▸ **Your task**: Which people are mentioned by name in the passage on common humanity below?

▸ **Passage**:
○ ○ ○ ○ ○

I couldn’t help thinking that maybe, before we can dream together in the sense that Francis is urging us to within our common humanity and brotherhood/sisterhood, we need to undergo a basic transformation of consciousness regarding those who differ from us along so many dimensions. It is so easy to demonize those who differ from us in one way or another. But as Francis reminds us, we are called to be better than that.
Yes, we are called to be better than most of us are when we glare at the morning paper’s headlines or fume during the evening news. And in fact we can be better, more creative, more human, when we see the humanity that we share with the other. But how to be better remains the question. And that brings to my mind a book that was published many years ago – a book that was very important to me in my early career as a psychologist and may still have something to say to us all now.
The work I’m referring to is titled The Social Construction of Reality by two sociologists, Peter Berger and Thomas Luckmann (first published by Doubleday, 1966; republished by Anchor books, a division of Doubleday). It’s a complicated book, and obviously I can’t do it justice here. But in short, the authors argue that we subjectively construct and maintain our sense of reality in interaction and conversation with others. Let me share a paragraph with you from that book and then I’ll say why I think their writing may have something to contribute to Pope Francis’ call to engage with one another, creating dreams together of a better world. (See second photo.)
The most important vehicle of reality-maintenance is conversation ... [but] at the same time that conversation ongoingly maintains reality, it ongoingly modifies it. Items are dropped and added, weakening some sectors of what is still being taken for granted and reinforcing others. Thus the subjective reality of something that is never talked about comes to be shaky. It is one thing to engage in an embarrassing ... act. It is quite another to talk about it beforehand or afterwards. Conversely, conversation gives firm contours to items previously apprehended in a fleeting and unclear manner. One may have doubts about one’s religion; these doubts become real in a quite different way as one discusses them. One then “talks oneself into” these doubts; they are objectified as reality within one’s own consciousness ... conversation maintains reality by “talking through” various elements of experience and allocating them a definite place in the real world. (pp. 152-3)
A case in point: the murder of George Floyd. I think for many of us, not only witnessing his death but also talking about it widely among friends and others really proved to be a pivot point for many folks in our culture. A wake-up call. A change of consciousness regarding race relations in our country and, until now, a mostly unconscious taken-for-granted status quo that we suddenly saw for what it was. And through these conversations, many of us were fundamentally changed in – as Francis says – giving us a new vision of fraternity and social friendship ... not remaining at the level of words, but also of deeds.
Yes, this is our call – to see the reality of our common humanity with others. And this word from Francis – and in my life, a word from my friend Pete – reminds me of that fact.

○ ○ ○ ○ ○

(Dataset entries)
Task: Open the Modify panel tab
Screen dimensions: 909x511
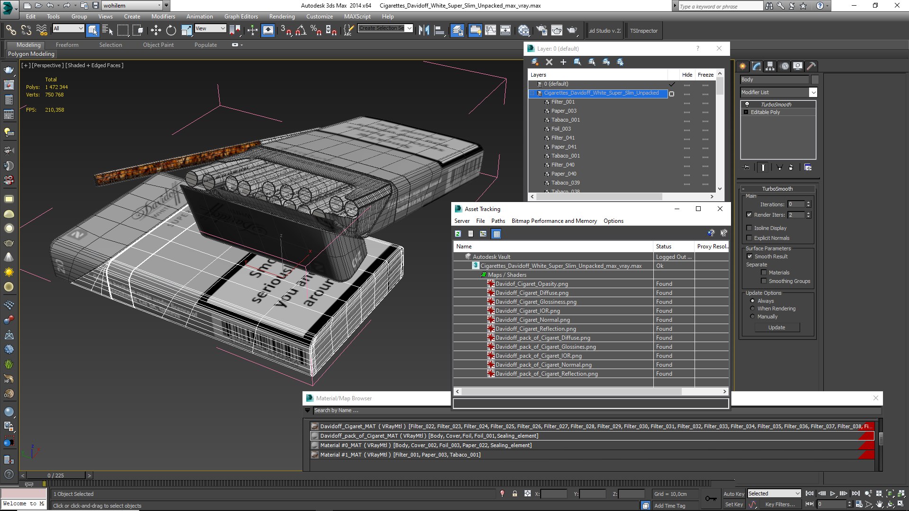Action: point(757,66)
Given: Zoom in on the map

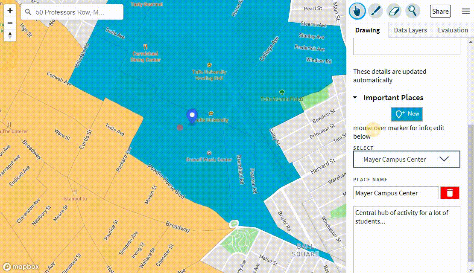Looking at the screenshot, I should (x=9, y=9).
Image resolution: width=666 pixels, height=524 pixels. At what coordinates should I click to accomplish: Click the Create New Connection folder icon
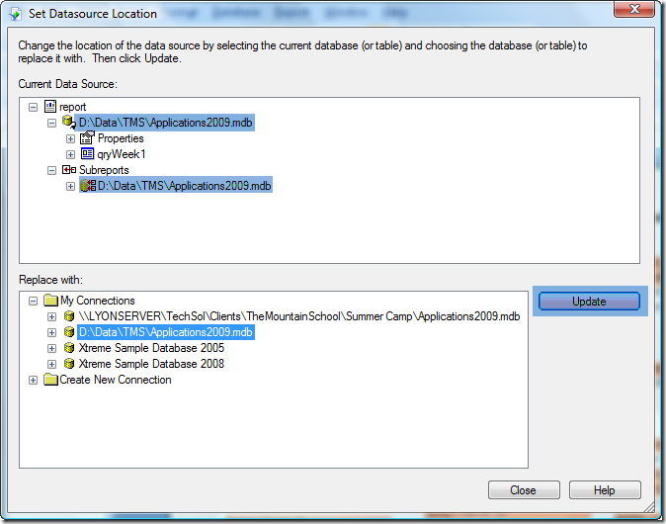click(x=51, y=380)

○ ○ ○ ○ ○

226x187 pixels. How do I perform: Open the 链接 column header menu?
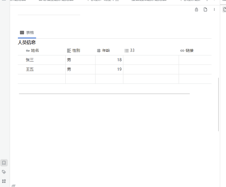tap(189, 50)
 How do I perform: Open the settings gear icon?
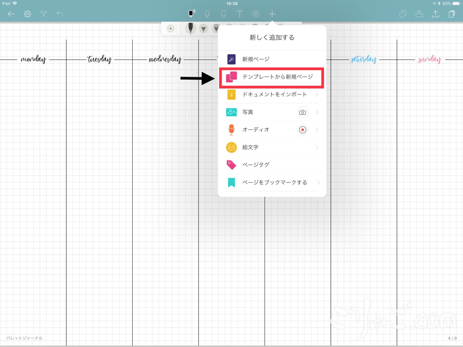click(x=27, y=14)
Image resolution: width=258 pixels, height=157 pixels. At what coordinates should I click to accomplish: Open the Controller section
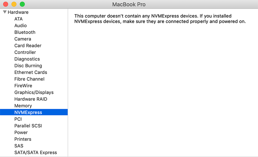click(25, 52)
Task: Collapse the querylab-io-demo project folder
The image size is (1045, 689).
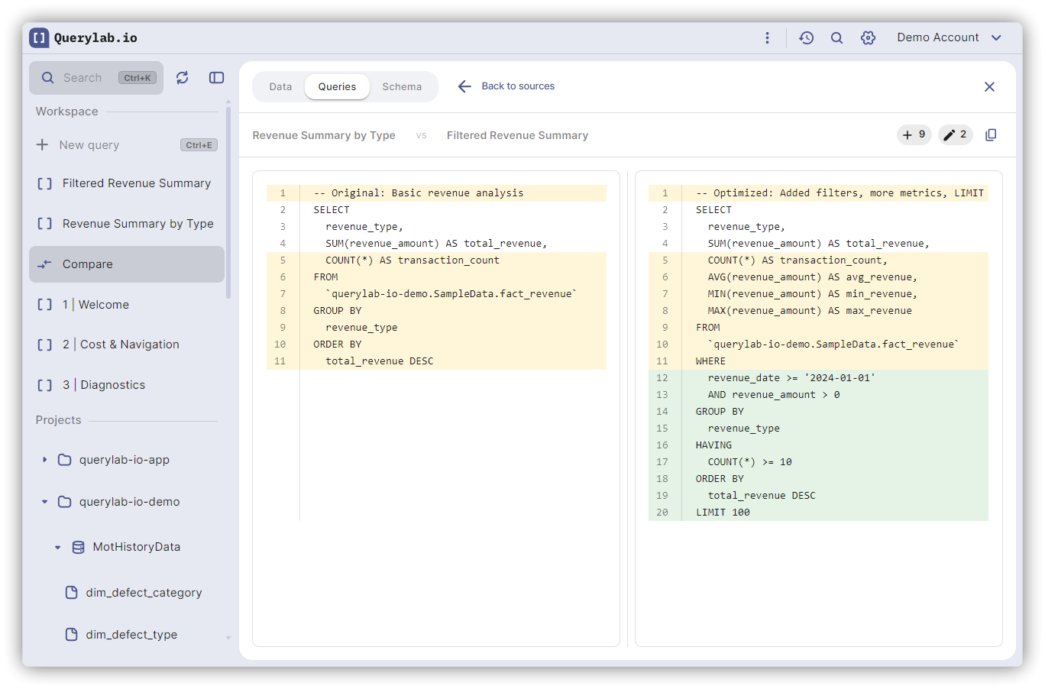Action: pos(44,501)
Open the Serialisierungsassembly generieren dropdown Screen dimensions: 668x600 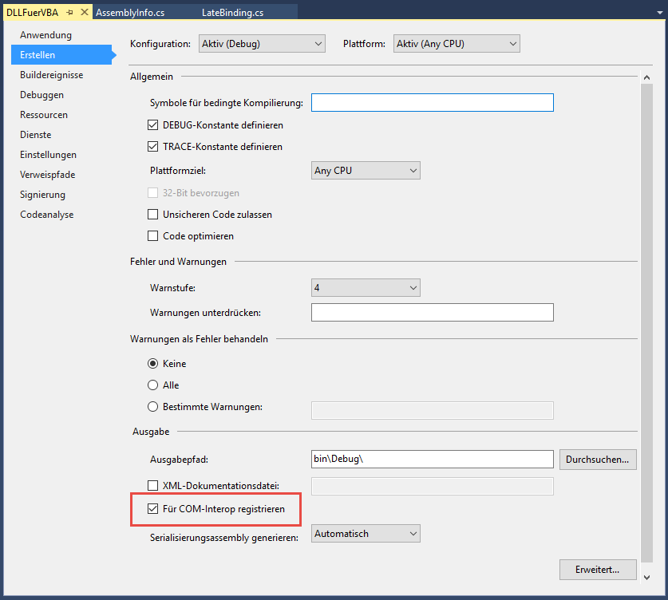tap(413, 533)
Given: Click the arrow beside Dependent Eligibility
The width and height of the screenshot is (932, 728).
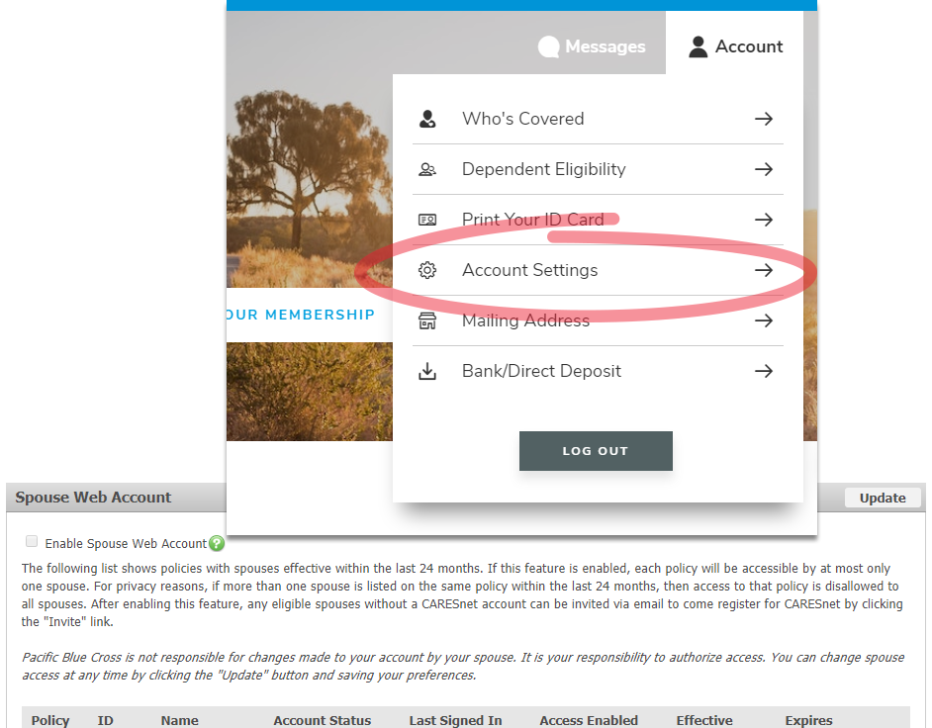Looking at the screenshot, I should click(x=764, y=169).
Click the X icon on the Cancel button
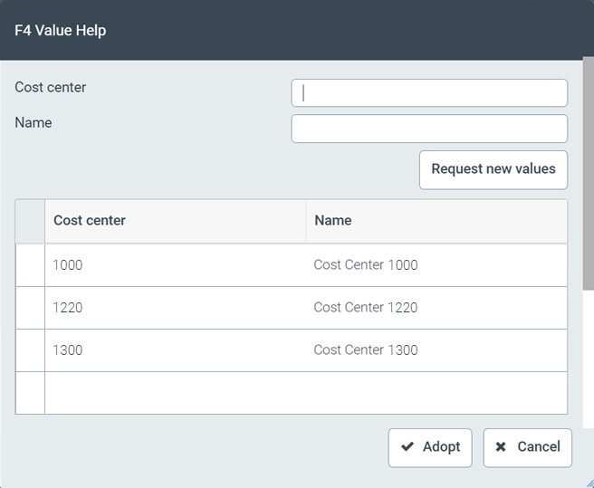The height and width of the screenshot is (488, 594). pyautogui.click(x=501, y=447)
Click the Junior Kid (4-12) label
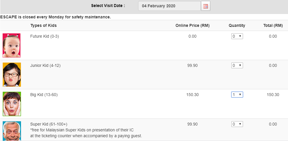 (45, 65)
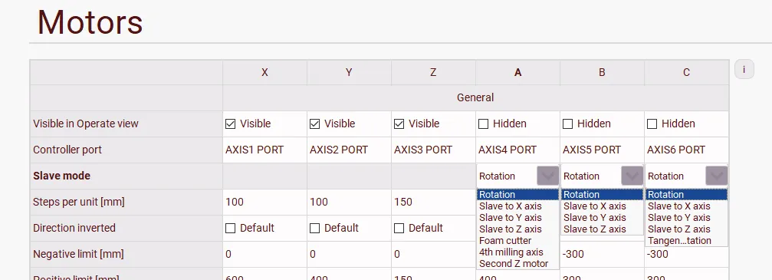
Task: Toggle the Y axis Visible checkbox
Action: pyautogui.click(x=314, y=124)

○ ○ ○ ○ ○

▸ **Response to this task**: Pope Francis, Peter Berger, Thomas Luckmann, George Floyd, Pete